Chulpa or Stone Tomb of the Peruvians.
In Peruvian architecture, we find "Cyclopean walls," with polygonal stones of five or six feet diameter, so well polished and adjusted that no mortar was necessary; sometimes with a projecting part of the stone fitting exactly into a corresponding cavity of the stone immediately above or below it. Such huge stones are of hard granite or basalt, etc. The walls are often very massive and substantial, sometimes from thirty to forty feet in thickness. The only approach to the modern "arch" in the Peruvian structures is a device similar to that which was described under the Mayan architecture.
Some important buildings were surrounded with large upright stones, similar to the famous "Druidic" temple at Stonehenge. All of the chief structures were accurately placed with reference to the cardinal points, and the main entrance always faced the east. The Peruvian tombs were very elaborate, one kind being made by cutting caverns in the steep precipices of the cordillera and then carefully walling in the entrance. Another variety (the chulpa) was really a stone tower erected above ground, twelve to thirty feet high. The chulpas were sometimes built in groups.
CHAPTER V
MEXICO BEFORE THE SPANISH INVASION
The Aztecs and the Tescucans were the chief races occupying the great table-land of Anahuac, including, as we have seen, the famous Mexican Valley. In the preceding chapter we have set forth some of the leading points in the extinct civilization of those races, and also that of the Mayas, who in several respects were perhaps superior to the Anahuac kingdoms.
Several features of the early Mexican civilization will come before us as we accompany the European conquerors, in their march over the table-land. Meantime, we glance first at the geography of this magnificent region, and secondly at the manners and institutions of the people, their industrial arts, etc., and their terrible religion. The last-mentioned topic has already been partly discussed in Chapter III.
The Tropic of Cancer passes through the middle of Mexico, and therefore its southern half, which is the most important, is all under the burning sun of the "torrid zone." This heat, however, is greatly modified by the height of the surface above sea-level, since the country, taken as a whole, is simply an extensive table-land. The height of the plain in the two central states, Mexico and Puebla, is 8,000 feet, or about double the average height of the highest summits in the British Isles. On the west of the republic is a continuous chain of mountains, and on the east of the table-land run a series of mountainous groups parallel to the seacoast, with a summit in Vera Cruz of over 13,400 feet. To the south of the capital an irregular range running east and west contains these remarkable volcanoes—Colima, 14,400 feet; Jorulla, Popocatepetl, 17,800; Orizaba (extinct), 18,300, the highest summit in Mexico, and, with the exception of some of the mountains of Alaska, in North America. The great plateau-basin formed around the capital and its lakes is completely enclosed by mountains.

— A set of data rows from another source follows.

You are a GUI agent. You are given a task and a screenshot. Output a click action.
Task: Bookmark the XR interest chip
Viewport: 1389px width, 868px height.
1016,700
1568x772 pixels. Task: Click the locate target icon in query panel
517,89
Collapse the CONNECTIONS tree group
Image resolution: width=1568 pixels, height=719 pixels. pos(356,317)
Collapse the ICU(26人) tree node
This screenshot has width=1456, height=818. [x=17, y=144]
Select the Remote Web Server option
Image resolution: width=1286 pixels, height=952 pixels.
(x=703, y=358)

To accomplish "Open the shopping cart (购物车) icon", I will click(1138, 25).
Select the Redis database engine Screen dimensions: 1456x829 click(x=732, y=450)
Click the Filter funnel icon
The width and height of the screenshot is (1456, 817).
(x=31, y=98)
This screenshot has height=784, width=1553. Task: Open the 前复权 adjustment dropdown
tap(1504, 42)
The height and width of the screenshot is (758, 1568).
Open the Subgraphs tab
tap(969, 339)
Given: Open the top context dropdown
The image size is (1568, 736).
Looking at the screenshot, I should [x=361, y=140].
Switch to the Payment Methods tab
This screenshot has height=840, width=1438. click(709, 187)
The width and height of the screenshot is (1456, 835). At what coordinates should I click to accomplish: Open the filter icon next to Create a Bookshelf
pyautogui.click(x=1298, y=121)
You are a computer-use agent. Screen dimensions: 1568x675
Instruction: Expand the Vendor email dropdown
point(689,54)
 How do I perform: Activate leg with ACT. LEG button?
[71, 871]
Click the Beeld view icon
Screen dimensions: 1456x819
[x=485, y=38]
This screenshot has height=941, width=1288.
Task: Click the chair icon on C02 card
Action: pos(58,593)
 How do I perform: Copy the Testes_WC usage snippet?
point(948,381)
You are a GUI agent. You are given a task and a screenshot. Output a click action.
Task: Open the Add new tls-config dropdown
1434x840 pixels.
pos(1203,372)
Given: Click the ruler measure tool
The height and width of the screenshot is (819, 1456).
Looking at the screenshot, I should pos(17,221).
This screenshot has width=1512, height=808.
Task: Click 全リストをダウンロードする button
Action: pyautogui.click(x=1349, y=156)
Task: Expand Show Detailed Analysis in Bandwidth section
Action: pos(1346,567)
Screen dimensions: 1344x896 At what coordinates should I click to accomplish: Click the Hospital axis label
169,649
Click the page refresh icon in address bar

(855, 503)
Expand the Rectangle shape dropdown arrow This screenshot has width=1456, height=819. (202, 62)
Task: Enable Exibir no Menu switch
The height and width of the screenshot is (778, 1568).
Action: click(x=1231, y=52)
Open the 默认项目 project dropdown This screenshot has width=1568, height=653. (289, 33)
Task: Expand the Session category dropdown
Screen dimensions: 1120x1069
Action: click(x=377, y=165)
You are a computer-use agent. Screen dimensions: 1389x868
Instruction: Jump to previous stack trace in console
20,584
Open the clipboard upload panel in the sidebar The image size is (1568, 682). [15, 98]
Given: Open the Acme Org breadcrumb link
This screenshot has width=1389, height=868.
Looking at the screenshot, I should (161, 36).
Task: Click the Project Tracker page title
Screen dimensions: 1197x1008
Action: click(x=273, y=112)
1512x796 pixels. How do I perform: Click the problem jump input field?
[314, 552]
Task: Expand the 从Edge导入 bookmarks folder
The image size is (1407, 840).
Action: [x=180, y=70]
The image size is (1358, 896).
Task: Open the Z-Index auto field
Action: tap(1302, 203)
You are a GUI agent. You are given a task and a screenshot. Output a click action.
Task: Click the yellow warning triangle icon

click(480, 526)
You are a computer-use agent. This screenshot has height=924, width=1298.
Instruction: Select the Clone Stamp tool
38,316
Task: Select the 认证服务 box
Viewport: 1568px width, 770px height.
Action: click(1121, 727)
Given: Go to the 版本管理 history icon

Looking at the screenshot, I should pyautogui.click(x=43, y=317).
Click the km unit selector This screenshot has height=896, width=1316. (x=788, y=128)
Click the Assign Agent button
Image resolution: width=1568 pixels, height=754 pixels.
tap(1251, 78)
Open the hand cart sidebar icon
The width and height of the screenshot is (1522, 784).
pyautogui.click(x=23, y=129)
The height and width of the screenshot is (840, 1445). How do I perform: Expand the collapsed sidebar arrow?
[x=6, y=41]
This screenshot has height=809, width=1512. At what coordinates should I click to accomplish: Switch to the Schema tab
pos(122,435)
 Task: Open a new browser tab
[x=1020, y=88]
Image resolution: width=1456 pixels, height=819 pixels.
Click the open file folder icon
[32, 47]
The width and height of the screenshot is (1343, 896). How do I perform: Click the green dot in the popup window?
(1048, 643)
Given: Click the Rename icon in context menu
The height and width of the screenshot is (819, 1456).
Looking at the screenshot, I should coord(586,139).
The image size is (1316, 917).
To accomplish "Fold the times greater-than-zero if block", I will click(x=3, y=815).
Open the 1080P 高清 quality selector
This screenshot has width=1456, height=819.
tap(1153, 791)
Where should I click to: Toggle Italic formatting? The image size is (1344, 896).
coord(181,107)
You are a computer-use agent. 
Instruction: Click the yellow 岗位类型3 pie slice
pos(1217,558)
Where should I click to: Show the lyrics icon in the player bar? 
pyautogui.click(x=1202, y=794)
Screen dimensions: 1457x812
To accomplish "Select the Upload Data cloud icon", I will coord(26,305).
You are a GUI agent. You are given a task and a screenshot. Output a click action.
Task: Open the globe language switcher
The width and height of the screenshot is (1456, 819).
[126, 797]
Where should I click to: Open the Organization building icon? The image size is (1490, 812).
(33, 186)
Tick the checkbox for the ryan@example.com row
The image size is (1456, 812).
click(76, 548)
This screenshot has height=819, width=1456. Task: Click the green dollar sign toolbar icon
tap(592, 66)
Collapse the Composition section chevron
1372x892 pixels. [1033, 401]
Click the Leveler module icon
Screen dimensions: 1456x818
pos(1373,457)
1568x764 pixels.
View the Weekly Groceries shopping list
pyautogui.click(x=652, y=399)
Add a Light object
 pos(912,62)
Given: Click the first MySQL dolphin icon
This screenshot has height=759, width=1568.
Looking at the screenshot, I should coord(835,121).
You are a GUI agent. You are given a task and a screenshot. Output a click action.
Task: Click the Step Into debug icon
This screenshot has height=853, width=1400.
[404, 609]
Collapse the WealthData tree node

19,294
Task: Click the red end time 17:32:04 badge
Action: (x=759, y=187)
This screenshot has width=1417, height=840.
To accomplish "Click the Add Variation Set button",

This high table-land has its own climate as compared with the broad tract lying along the Atlantic. Hence the latter is known as the hot region (caliente), and the former the cold region (fria). Between the two climates, as the traveler mounts from the sea-level to the great plateau, is the temperate region (templada), an intermediate belt of perpetual humidity, a welcome escape from the heat and deadly malaria of the hot region with its "bilious fevers." Sometimes as he passes along the bases of the volcanic mountains, casting his eye "down some steep slope or almost unfathomable ravine on the margin of the road, he sees their depths glowing with the rich blooms and enameled vegetation of the tropics." This contrast arises from the height he has now gained above the hot coast region.